REQUIREMENT:
Please answer these questions from the Rude Pundit post below:
(a) In what neighborhood was the bar where the story takes place?
(b) Around what level does the Rude Pundit say the Dow Jones was when Barack Obama took office?
(c) What Romney campaign ad from that weekend does the post mention?
### SELECTED TEXT ###
A Quick Tale of Right Wing Ignorance Before the Storm Arrives:
The Rude Pundit, well stocked with enough vodka, sausage, and condoms to last a Siberian winter, is awaiting the bad part of Sandy, the not-at-all-related-to-climate-change-late-October-hurricane-for-fuck's-sake. He doesn't know when he will lose internet or power, so he'll just tell a quick story from this past weekend and save the vaguely articulate arguments for another day.
In a cozy bar in Morningside Heights in New York City on Friday night, the Rude Pundit sat across from the Elderly Southern Belle, who is white and in her 60s. The Elderly Southern Belle had already entertained the group by saying that she wasn't racist just before launching into her version of Black Person's Voice, which sounded like a toothless ghetto whore out of a 1970s TV cop show. The Elderly Southern Belle's own accent could best be described as "somewhere between Deliverance and Mama's Family." So doing another kind of accent to demonstrate that race's ignorance was a little like a rat acting like a pigeon to show what disease-carrying vermin are like.
The ESB started in about politics, the Rude Pundit having vowed that he would avoid the topic in order to keep the evening peaceful. The ESB talked about how bad she felt President Barack Obama had been for business in the nation. The Rude Pundit stayed silent. She talked about how Medicare could only be saved by a Romney presidency. The Rude Pundit stayed silent. She said to the Rude Pundit, "I hope you don't ever want to retire because that money ain't gonna be there." The Rude Pundit could remain silent no more.
"My retirement funds are doing great because the stock market is doing great under Obama," he said.
The ESB said, "Well, they're not gonna if Obama is reelected."
"No," the Rude Pundit said. "When Barack Obama took office, the Dow Jones was down to around 6500. It's now over 13,000. That's a fact."
She stared at him and said, "Well, that's because--"
"No 'That's because--,'" he cut her off. "It's a fact, it's indisputable, it happened, under Obama. Can you say it didn't happen?"
She was silent for a moment. Finally she offered, "It went down when he first came to office--"
"For a couple of weeks. And then some of his policies came into place, like the stimulus, and it turned around."
She tried one more time, saying, "Sure, but--"
"No 'but.' No nothing." The Rude Pundit had had enough. "This is a number. It's a fact. It's not an opinion. It's not open to interpretation. It was one number and now it's another number that's twice as high. Under Obama. Argument over."
She gave up and moved on to health insurance. That's a story for another time that involves the Rude Pundit saying at one point, "Fuck those doctors who quit."
This is what Democrats are up against. It can't be said enough: facts don't matter to Republican voters. Numbers are all lies. And, as we saw in that Chrysler's-sending-jobs-to-China ad this weekend from the Romney campaign, reality has no place in the rhetoric of the right.
The truly sad part is how many people, like the ESB, will always believe the lies that confirm their prejudices rather than the truth that challenges them.
### DATA ###
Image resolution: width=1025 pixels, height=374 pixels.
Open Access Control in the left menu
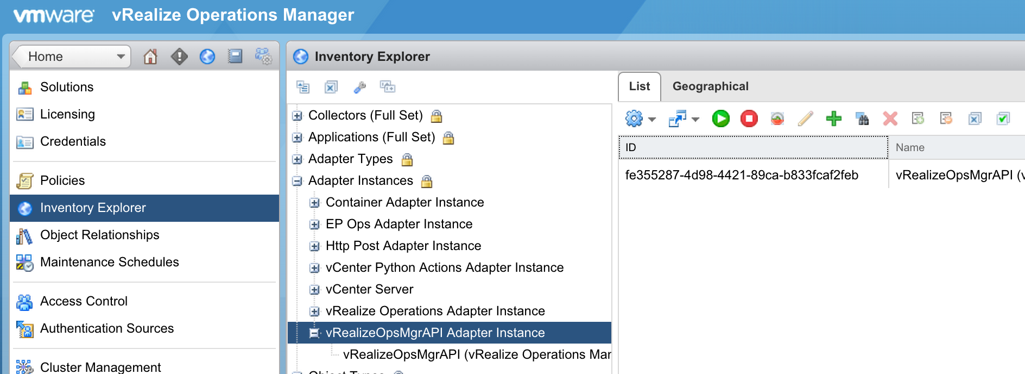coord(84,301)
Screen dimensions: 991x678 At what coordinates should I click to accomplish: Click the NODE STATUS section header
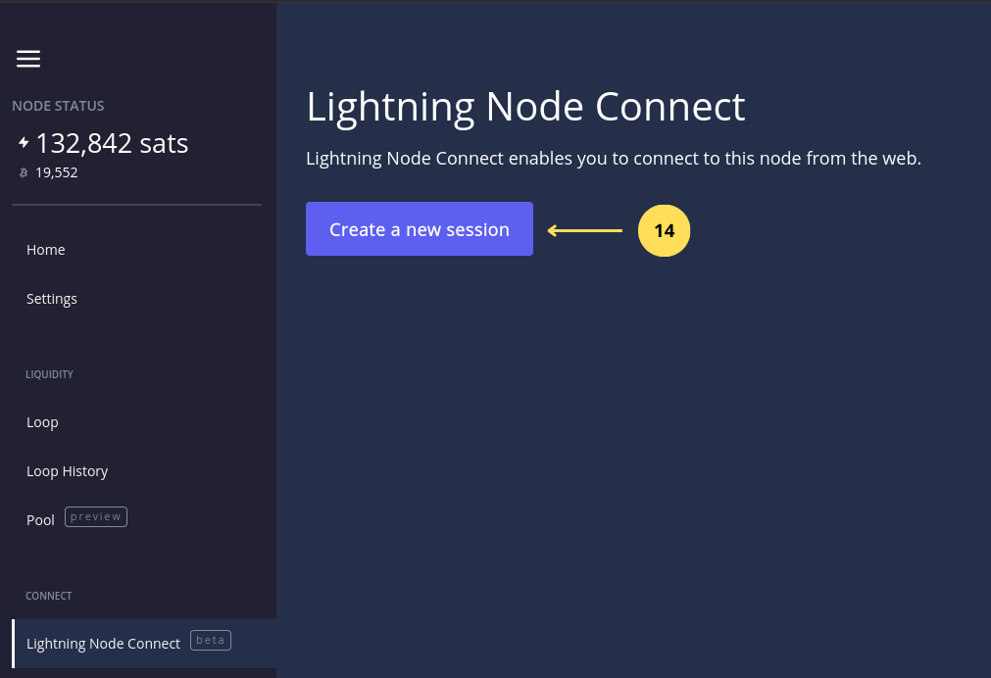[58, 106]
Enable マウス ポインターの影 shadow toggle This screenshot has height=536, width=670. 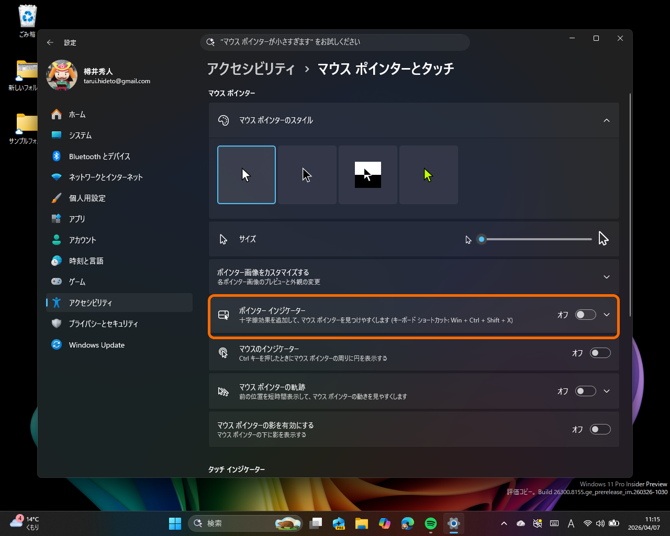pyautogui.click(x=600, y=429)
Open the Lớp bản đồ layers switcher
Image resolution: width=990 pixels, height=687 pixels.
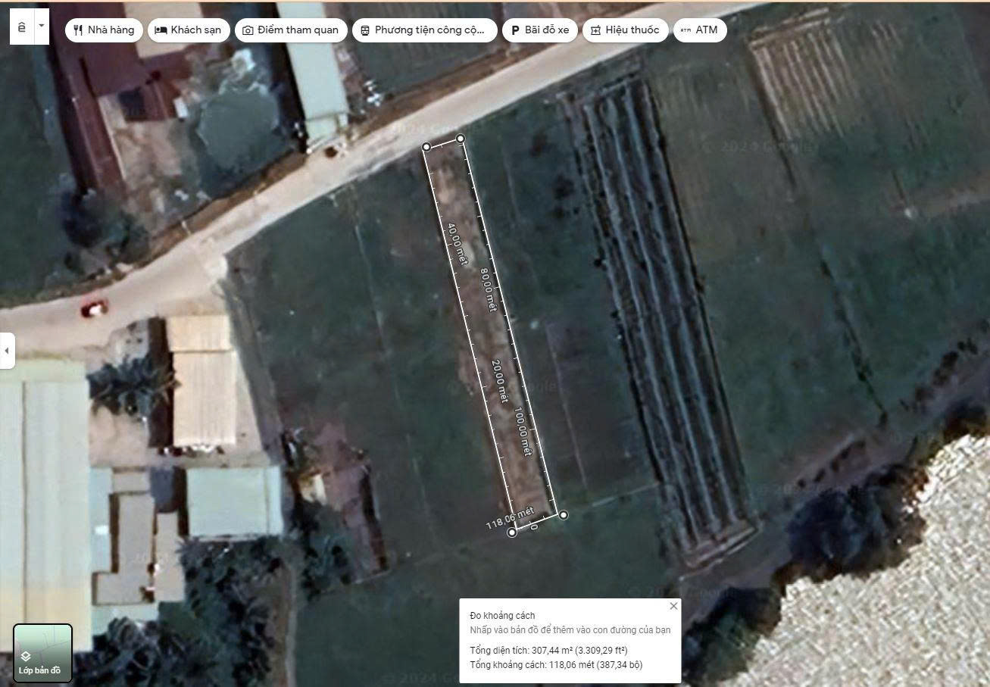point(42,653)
###
RESULT:
(a) Morningside Heights in New York City.
(b) Around 6500.
(c) The Chrysler's-sending-jobs-to-China ad.